2. Stobo Quarry: Lowther Shales

South-east from Coulter Quarry, across the strike trend of the Southern Uplands, the Stobo and Wrae areas lie within the outcrop of a succession of particularly well-laminated siltstones and mudstones known as the Lowther Shales. These form part of the Shinnel Formation (Caradoc) and have been worked in numerous quarries between Stobo and Moniaive (50 km along strike to the south-west) as an inferior roofing slate. From Coulter Quarry return to the A702 and thence to Biggar; at the eastern end of the town turn right on to the minor road signposted for Broughton.
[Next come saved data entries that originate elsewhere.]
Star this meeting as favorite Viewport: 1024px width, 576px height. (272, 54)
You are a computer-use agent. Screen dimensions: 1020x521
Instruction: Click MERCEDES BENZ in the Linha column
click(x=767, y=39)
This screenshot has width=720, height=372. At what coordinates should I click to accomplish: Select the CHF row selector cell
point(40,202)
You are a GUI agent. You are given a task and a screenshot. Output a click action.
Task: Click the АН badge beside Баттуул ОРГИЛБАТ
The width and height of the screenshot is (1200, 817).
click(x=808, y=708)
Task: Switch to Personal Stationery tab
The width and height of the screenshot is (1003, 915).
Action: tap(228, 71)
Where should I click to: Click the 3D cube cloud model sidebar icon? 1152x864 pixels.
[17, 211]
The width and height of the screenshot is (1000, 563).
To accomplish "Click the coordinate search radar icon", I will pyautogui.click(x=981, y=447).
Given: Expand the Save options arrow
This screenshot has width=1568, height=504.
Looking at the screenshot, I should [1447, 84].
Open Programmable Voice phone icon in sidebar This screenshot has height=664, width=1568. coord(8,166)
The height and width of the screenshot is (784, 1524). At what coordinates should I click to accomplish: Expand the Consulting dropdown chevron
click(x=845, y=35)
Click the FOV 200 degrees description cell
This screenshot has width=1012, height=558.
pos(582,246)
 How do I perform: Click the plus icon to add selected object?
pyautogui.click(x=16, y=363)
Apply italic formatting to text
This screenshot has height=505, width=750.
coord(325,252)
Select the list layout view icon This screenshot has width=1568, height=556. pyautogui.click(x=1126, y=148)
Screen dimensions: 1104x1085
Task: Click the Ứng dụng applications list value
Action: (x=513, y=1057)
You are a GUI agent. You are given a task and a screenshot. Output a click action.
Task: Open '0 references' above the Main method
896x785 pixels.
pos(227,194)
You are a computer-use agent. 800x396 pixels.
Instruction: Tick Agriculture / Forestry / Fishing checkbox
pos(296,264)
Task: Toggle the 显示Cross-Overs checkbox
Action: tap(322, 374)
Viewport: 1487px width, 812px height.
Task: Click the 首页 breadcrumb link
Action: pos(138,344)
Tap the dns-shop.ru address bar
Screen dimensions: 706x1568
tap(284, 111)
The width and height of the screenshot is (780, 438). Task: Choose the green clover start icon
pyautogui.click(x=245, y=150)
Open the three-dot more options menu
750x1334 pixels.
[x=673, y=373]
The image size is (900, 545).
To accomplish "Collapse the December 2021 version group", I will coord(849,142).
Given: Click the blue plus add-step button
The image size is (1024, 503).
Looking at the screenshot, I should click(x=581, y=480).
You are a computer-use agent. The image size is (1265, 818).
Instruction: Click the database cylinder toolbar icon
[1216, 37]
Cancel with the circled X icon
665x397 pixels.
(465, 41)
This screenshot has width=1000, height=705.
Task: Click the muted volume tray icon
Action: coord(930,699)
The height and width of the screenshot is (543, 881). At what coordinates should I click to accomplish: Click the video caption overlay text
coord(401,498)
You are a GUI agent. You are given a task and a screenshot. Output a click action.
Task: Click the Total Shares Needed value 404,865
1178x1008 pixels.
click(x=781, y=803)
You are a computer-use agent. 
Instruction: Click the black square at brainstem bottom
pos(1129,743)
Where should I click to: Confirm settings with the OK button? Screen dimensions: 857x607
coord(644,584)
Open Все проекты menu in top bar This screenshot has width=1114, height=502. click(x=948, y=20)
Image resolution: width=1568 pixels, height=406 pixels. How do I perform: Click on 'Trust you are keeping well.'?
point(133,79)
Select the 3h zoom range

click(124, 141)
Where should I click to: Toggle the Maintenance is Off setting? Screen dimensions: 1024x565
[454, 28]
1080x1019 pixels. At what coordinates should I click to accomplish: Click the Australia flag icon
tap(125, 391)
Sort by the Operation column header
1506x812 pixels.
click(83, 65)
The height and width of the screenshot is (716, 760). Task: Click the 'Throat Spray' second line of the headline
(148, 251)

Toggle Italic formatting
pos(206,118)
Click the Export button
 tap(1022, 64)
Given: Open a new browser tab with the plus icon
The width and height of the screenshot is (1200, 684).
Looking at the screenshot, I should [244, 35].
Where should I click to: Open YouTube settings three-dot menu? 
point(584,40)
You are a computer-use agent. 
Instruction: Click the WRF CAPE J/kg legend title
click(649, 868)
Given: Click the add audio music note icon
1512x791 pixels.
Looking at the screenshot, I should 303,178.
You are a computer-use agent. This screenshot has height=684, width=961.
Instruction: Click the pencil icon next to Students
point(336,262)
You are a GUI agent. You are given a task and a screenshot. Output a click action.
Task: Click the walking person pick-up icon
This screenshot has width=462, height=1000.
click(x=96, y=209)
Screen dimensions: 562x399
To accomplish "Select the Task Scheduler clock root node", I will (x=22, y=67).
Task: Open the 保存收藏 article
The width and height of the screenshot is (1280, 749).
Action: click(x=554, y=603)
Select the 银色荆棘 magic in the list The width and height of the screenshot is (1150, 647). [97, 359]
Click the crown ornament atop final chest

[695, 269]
In this village turn right on to the A701 (towards Moffat) but after only a short distance turn left on to a minor road following signs for "Peebles via Dreva." From the road there is a good view north-eastward towards the Stobo quarry complex which is reached by a left turn on to a rough track at Altarstone (NT 156 359). The various quarry sections at Stobo jointly expose a continuous section of at least 150 m, across a greywacke, siltstone and shale sequence. The darker variety of the shales, which have a pervasive bedding-parallel fissility, are known as the Stobo slates and have yielded Caradocian graptolite fauna of D. clingani zone age (Eckford and Ritchie 1931; Leggett 1980). Bedding strikes about 060 degrees and is vertical to steeply inclined with a consistent sense of younging towards the NW. In the lowest (farthest south-east) part of the Stobo section thin, fine-grained greywacke beds occur sporadically with the generally pale grey shale: Darker shale horizons are associated with thin nodular chert bands containing radiolarian remains. Upwards through the succession there is a tendency for the greywacke beds to become thicker and more numerous. However, the fine grained shales remain dominant across the quarry until, if its north face, the proportion of greywacke increases abruptly with only thin mudstone interbeds. The greywackes are thickly-bedded and are usually fine to medium-grained. They are often massive, possibly due to amalgamation. Bottom structures are very common on the bases of the greywacke beds with load-casts being the most abundant. Where a current direction can be deduced from flute-casts it is invariably indicative of flow approximately along strike from the north-east. Some of the thicker greywacke beds contain large numbers of shale rip-up clasts.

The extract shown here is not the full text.